The need to improve the efficiency of graphics processing units (GPUs) running graphical applications has always been a concern of software developers. For example, bottleneck analysis is important to optimizing an application given that a pipelined GPU is only as fast as its slowest pipeline unit. Similarly, it is desirable to monitor the utilization of each unit of a graphics pipeline, thereby allowing load spreading and ensuring sufficient utilization of each unit at any given time. However, optimizing GPU performance is a daunting task given the limited number of performance tools available, and the limited number of features that the conventional tools offer.
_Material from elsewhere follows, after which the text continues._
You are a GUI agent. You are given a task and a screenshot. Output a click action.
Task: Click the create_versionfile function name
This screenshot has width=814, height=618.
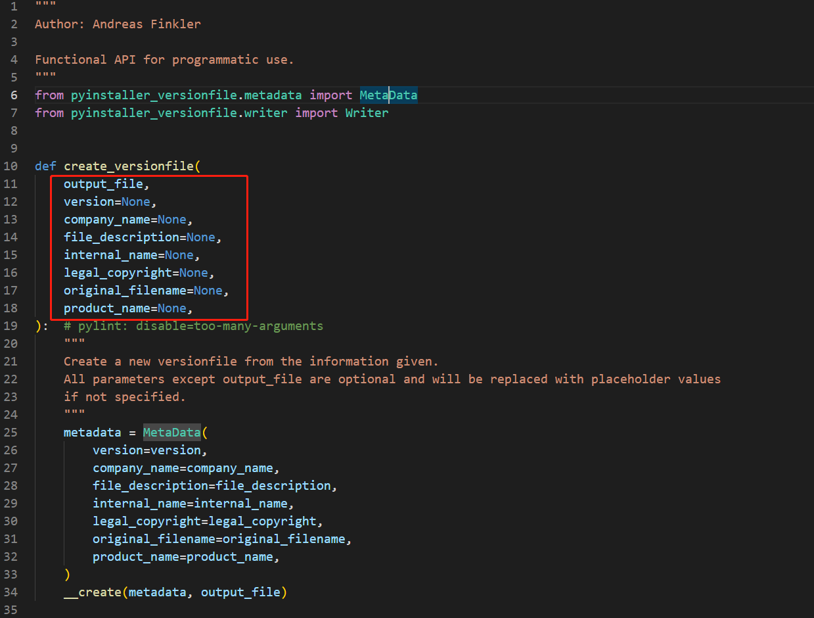(x=129, y=166)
In an attempt to isolate a GPU bottleneck, conventional performance tools require the user to run a series of tests intended to target a suspect unit of the graphics pipeline. The tests may involve varying characteristics of the pipeline while processing data, where a variation in frame rate may indicate a bottleneck in a certain area of the pipeline. However, such tests are time consuming, tedious and often produce misleading and/or vague results given the dependency of various pipeline units on one another. Moreover, modern GPUs employ multiple pipelines for increased processing power, thereby presenting additional dependencies which make isolating a single bottlenecking unit very difficult.
In addition to bottleneck analysis, software developers are also concerned with equalizing and increasing utilization of the pipeline units. However, conventional performance tools fail to provide such information directly. As such, even if a bottlenecking unit is identified, any correction to reduce the bottleneck may negatively impact the utilization of other units. Thus, developers often encounter minimal performance gains even if a bottleneck is corrected given the inability to monitor utilization information pertaining to pipeline units.
In addition to the inadequacies discussed above, conventional performance tools commonly display performance data in terms of averages and transient, scrolling data. As such, granular GPU analysis regarding unit bottleneck and utilization at the graphical frame level, and further at the graphical operation level, is essentially impossible. Moreover, even if a developer is able to remedy a bottleneck and increase the utilization of an under-utilized unit for a given frame or graphical operation, performance for other frames and/or graphical operations may decrease. Thus, much time and effort is likely to be spent using conventional performance tools with little or no appreciable increase in the performance of the graphical application on a given GPU.